Unter seiner Ägide wurden wie nie zuvor (übrigens auch im Vergleich mit anderen Gedenkstätten wie Bautzen II) ehemalige Häftlinge in die Erinnerungsarbeit mit einbezogen. Im einstigen Stasi-Knast führen keine Historiker die Besucher durch die Gänge, sondern grundsätzlich Zeitzeugen. Die Gedenkstätte ist ihr Sprachrohr, wohingegen das normale Kerngeschäft einer solchen Institution – Forschung und Dokumentation wie auch die Vermittlung der Geschichte nach wissenschaftlichen und pädagogischen Standards – vernachlässigt wurde. Daher ist es mit dem Renommee der Gedenkstätte in Fachkreisen nicht weit her.

Die Kulturwissenschaftlerin Carola S. Rudnik wurde vor einigen Jahren zur Arbeit der DDR-Gedenkstätten promoviert. In ihrer viel beachteten Dissertation stellt sie Hubertus Knabe ein schlechtes Zeugnis aus: Er betreibe „pro-aktiv“ eine antikommunistisch gefärbte Geschichtspolitik.

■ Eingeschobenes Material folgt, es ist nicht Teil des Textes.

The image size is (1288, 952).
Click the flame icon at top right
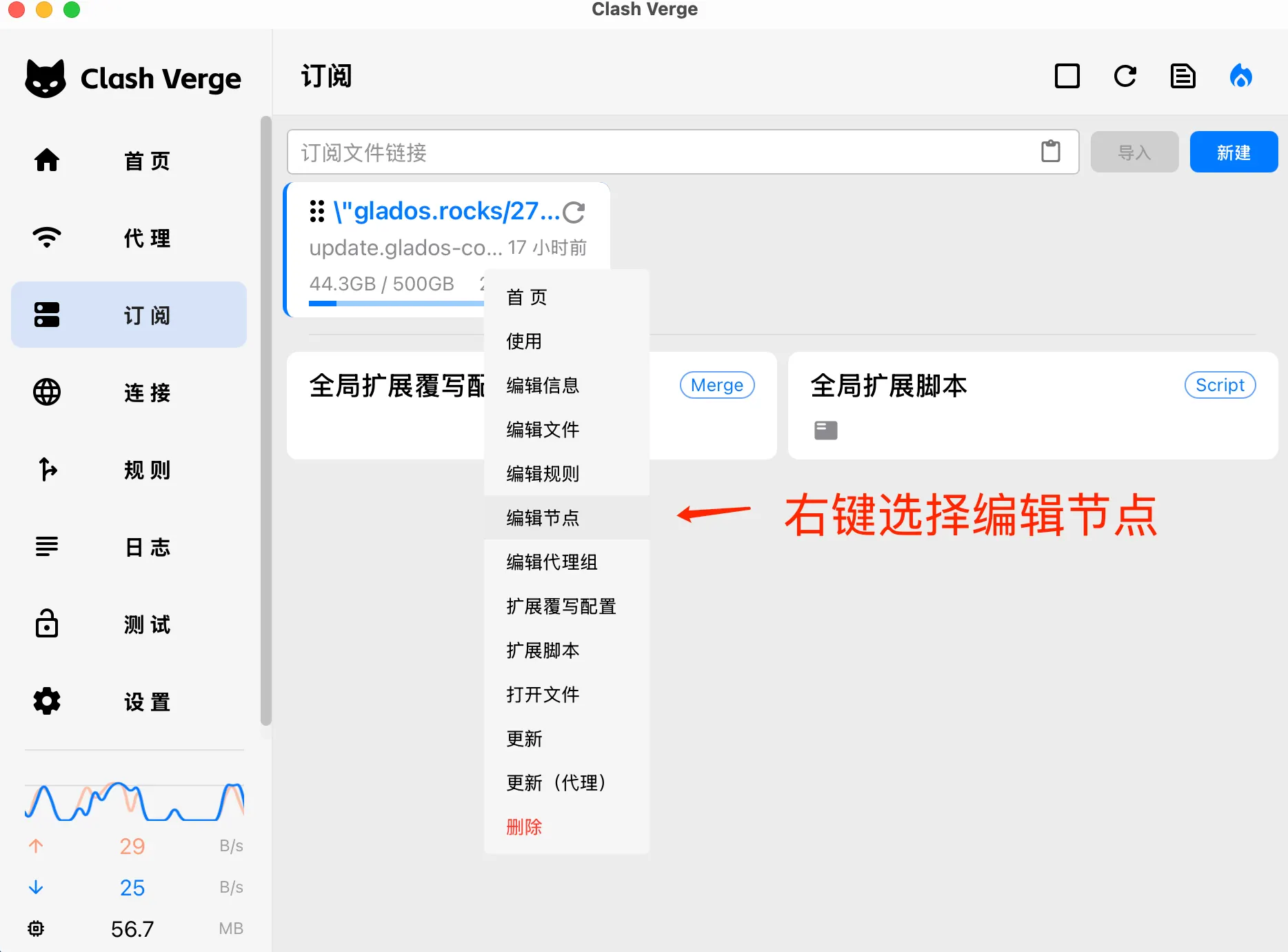[x=1241, y=77]
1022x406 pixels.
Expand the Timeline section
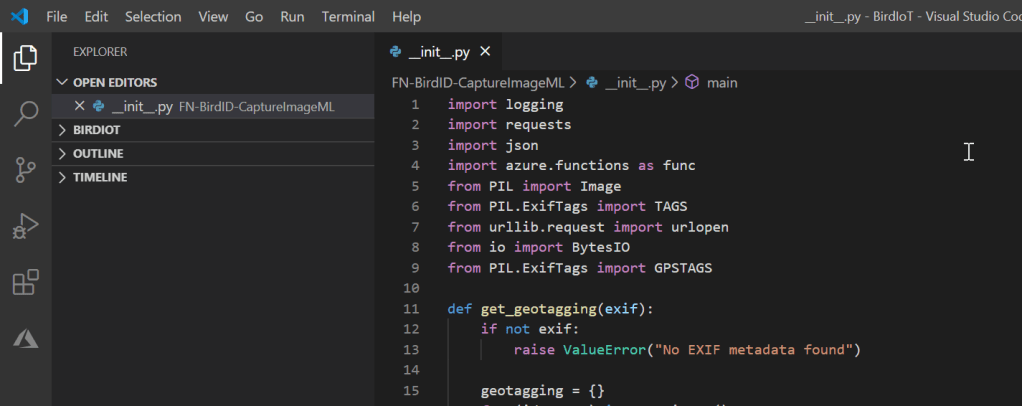pyautogui.click(x=99, y=177)
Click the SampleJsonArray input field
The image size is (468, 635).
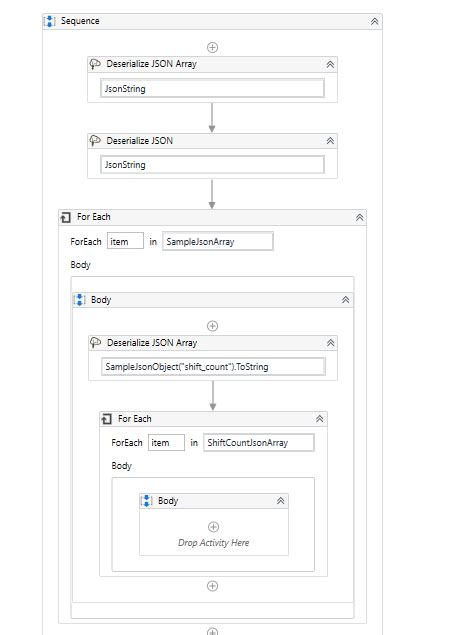click(218, 241)
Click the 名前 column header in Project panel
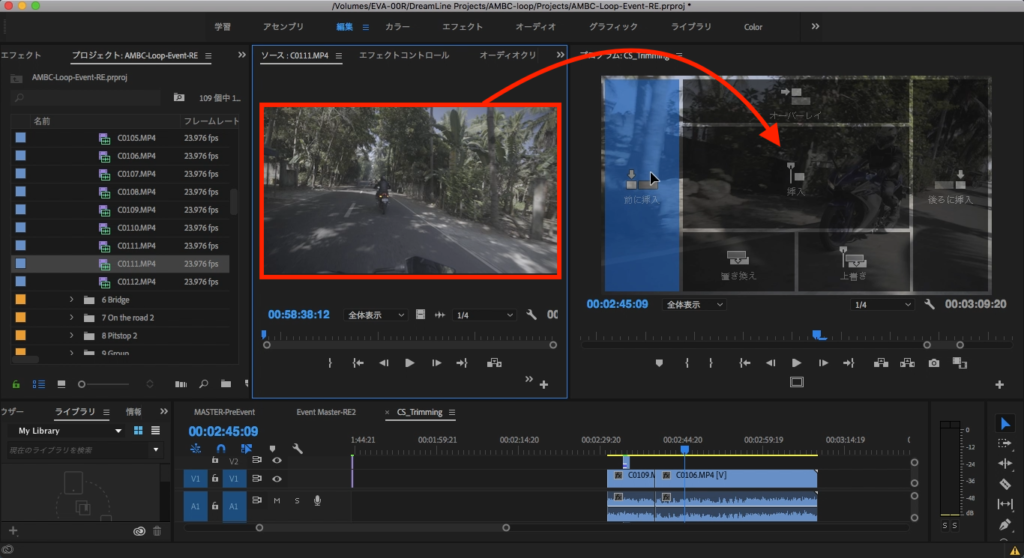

Dem Zeitzeugenangebot seiner Einrichtung fehlten begleitende, objektivierende Informationsmaterialien und Ausstellungen, die die opferzentrierte, monoperspektivische Geschichtsvermittlung in einen übergeordneten historischen Kontext setzten.

Eine einstimmige Kündigung

Lange Zeit schien Hubertus Knabe gegen Kritik immun zu sein. Jegliche Beanstandung seiner Arbeit wurde als Opferverhöhnung diskreditiert. Er war nicht nur Direktor der Gedenkstätte Hohenschönhausen, er war ihr Kommandant. Einer, der schon früh mit dem Schlimmsten rechnete. Im Juni 2001 sprach er in der Berliner Morgenpost über seinen Verdacht, „dass es politische Tendenzen gibt, mich aus diesem sensiblen Bereich zu entfernen. Offenbar setze ich mich zu sehr für die Opfer des DDR-Geheimdienstes und die Aufklärung des Stasi-Einflusses auf den Westen ein… Ich hatte vermutet, dass man mich bekämpfen werde. Dass es aber soweit gehen würde, konnte ich nicht ahnen.“

Und dann kam alles ganz anders. Dem Stiftungsrat, der nun die Kündigung einstimmig beschlossen hat, gehört auch ein Vertreter der SED-Opfer an. Dieter Dombrowski, der Bundesvorsitzende der Union der Opferverbände Kommunistischer Gewaltherrschaft, ist jeder Nähe zur Linkspartei unverdächtig. Das Gleiche gilt für Birgit Neumann-Becker, die Magdeburger Landesbeauftragte zur Aufarbeitung der SED-Diktatur oder auch für Maria Bering, die dem Gremium im Auftrag der Kulturstaatsministerin Monika Grütters (CDU) angehört.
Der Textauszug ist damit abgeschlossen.